Che i conventi si chiudono e si vendono, certo non facciamone una tragedia… Ma perché, non ci facciamo la domanda: da che cosa sono sostituiti? Certo che ci sono state pretese da parte dei credenti sull’orario delle Messe, ecc. ecc. Ma il problema è di fondo. Se manca una comunità matura è perché la Chiesa isituzionale è andata a spasso con le puttane. E oggi si fa inculare da tutti.
Tutto è ridotto a mercato e anche le chiese, i monasteri, le abbazie… eccole rientrare in questo giro di affari.
E così, come di frequente accade, finiscono nelle mani di chi ha in mente come unico scopo quello di guadagnare, di far soldi e di accrescere il proprio potere.

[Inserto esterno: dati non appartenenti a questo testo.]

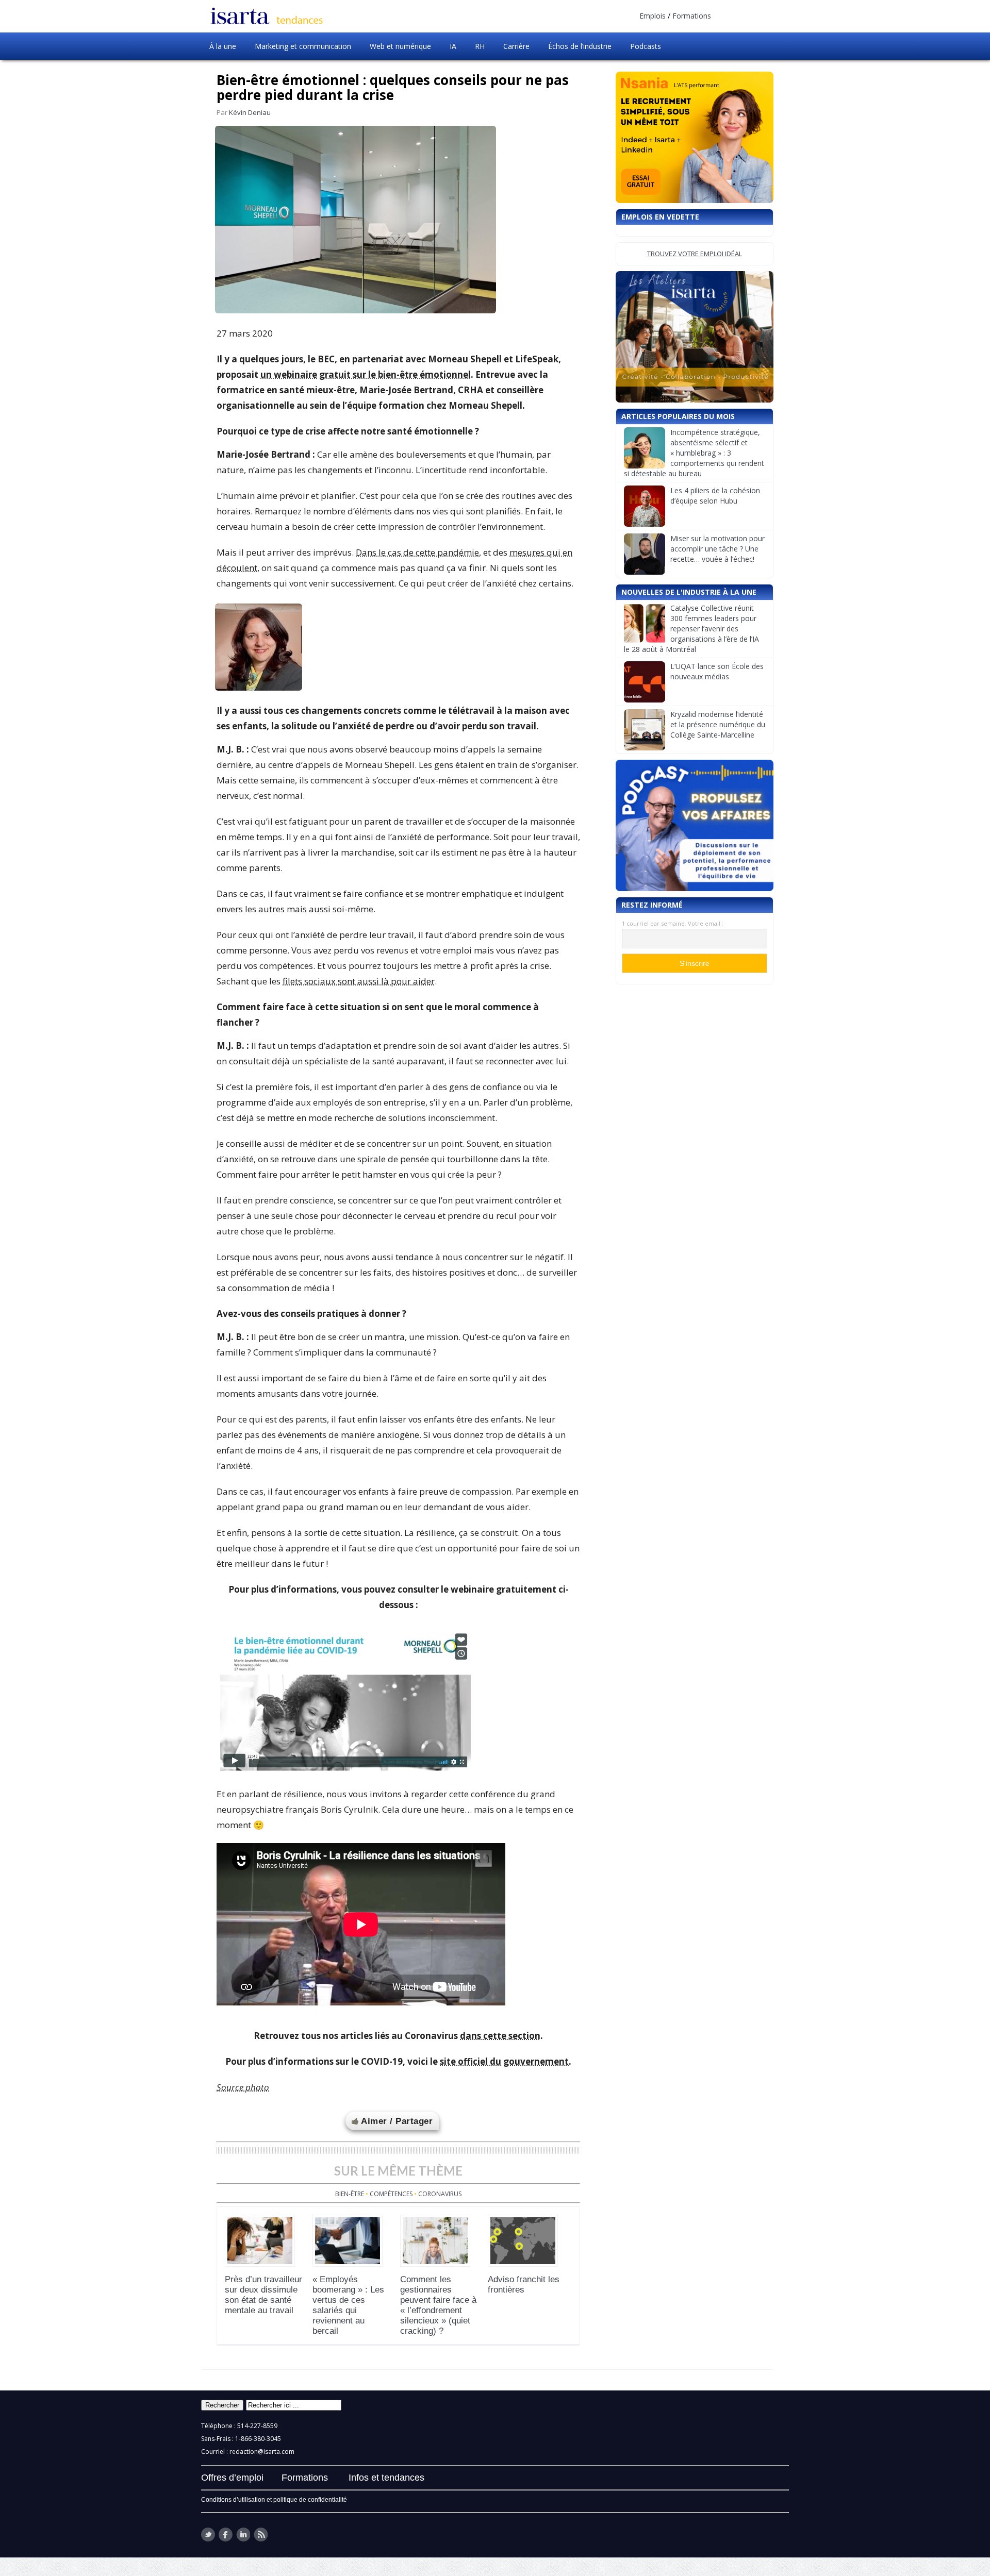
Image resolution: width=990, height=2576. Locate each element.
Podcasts (645, 46)
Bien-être (349, 2193)
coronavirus (439, 2193)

Luoghi una volta di preghiera, oggi divenuti luoghi di bevute e mangiate, di mercato o di mostre d’arte che di sacro hanno nulla.
È vero, e noi crediamo alle parole di Cristo, quando alla donna di Samaria dice: «Credimi, donna, viene l’ora in cui né su questo monte né a Gerusalemme adorerete il Padre…», ma questo fenomeno che sta accadendo della vendita di luoghi sacri, sembra più che altro, essere una conferma di una fine di questo mondo cattolico.
Questi luoghi di culto devono invece rinascere per essere come fari nelle tenebre e proseguire a vivere divenendo sempre più luoghi essenziali, puri, mistici.